Exercise directions
Copy nothing but the lines from the line with "Given: Open the Reset Traffic dropdown" to the end of the records, retyped exactly. Pictures stay out.

Material for the task
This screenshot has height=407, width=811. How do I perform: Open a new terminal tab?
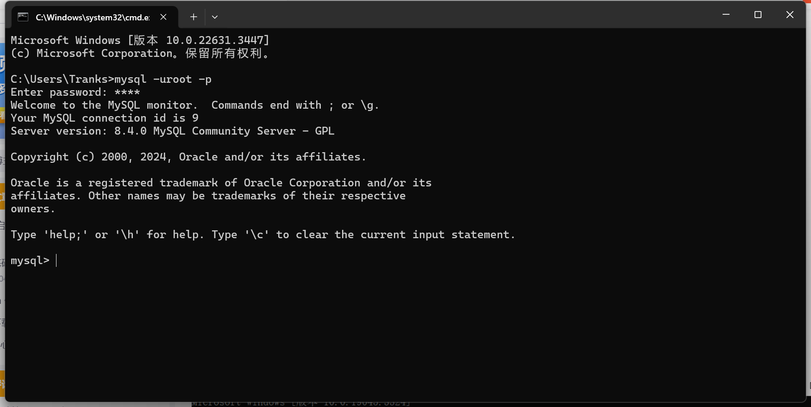tap(193, 17)
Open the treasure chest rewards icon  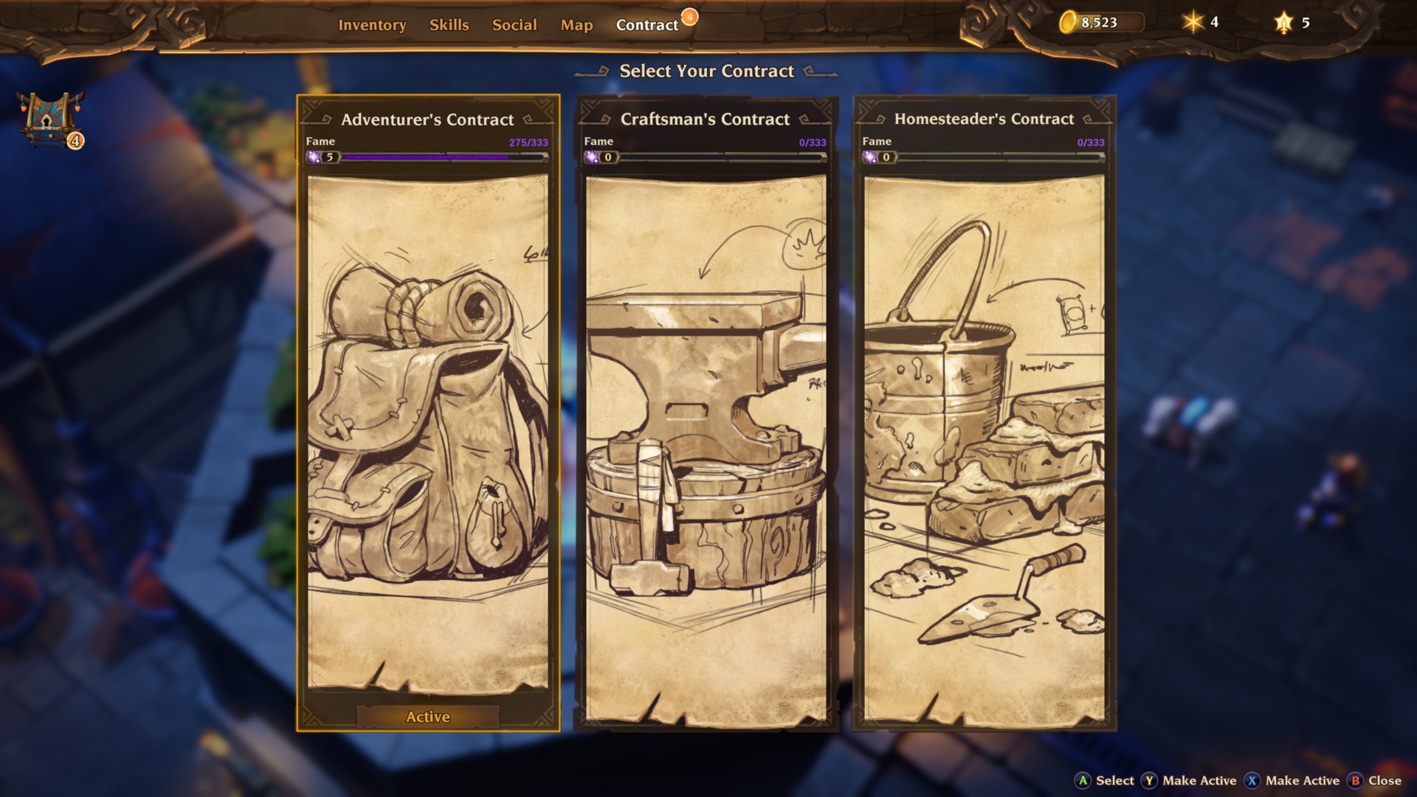point(50,119)
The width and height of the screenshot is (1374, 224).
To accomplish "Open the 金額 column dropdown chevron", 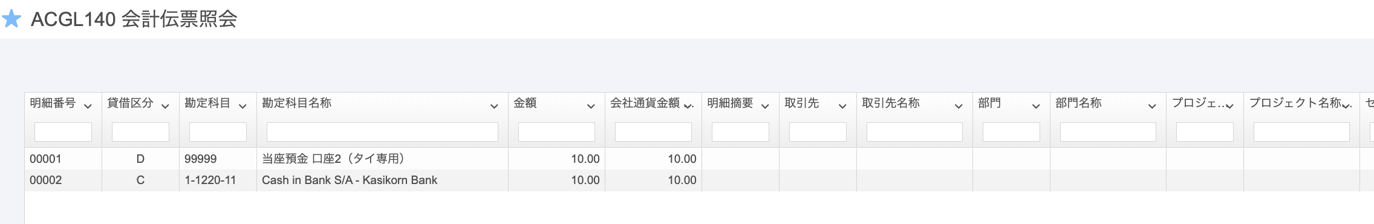I will pos(591,106).
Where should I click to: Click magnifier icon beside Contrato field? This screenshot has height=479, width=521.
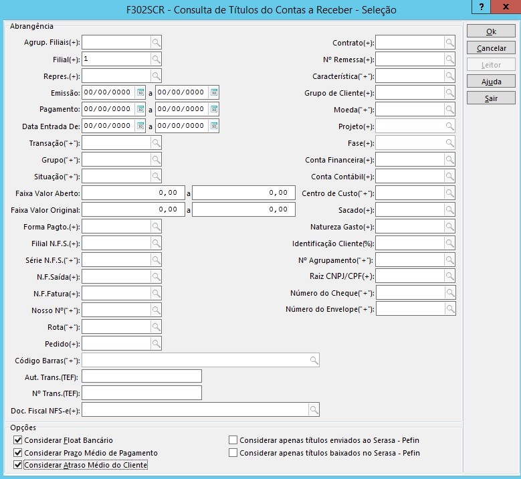tap(449, 43)
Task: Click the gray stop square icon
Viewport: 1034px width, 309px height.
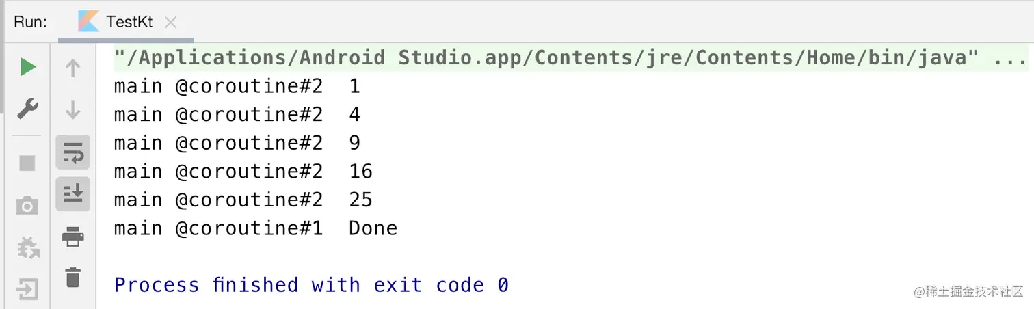Action: 27,163
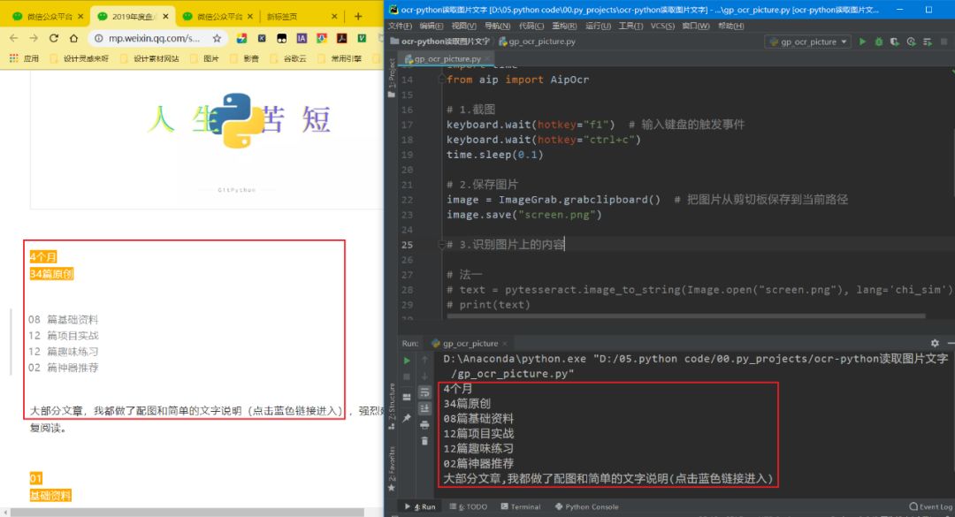
Task: Bookmark this page with the star icon
Action: (x=217, y=39)
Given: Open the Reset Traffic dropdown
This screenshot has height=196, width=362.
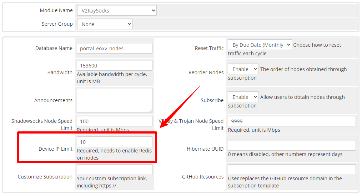Looking at the screenshot, I should (x=260, y=45).
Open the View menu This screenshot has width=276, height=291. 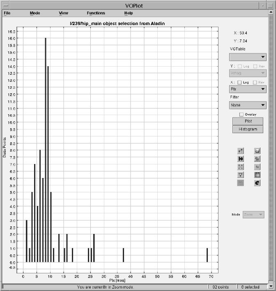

Written answer
Given: Open the Reset Traffic dropdown
This screenshot has height=196, width=362.
Looking at the screenshot, I should (x=260, y=45).
Open the View menu This screenshot has width=276, height=291. 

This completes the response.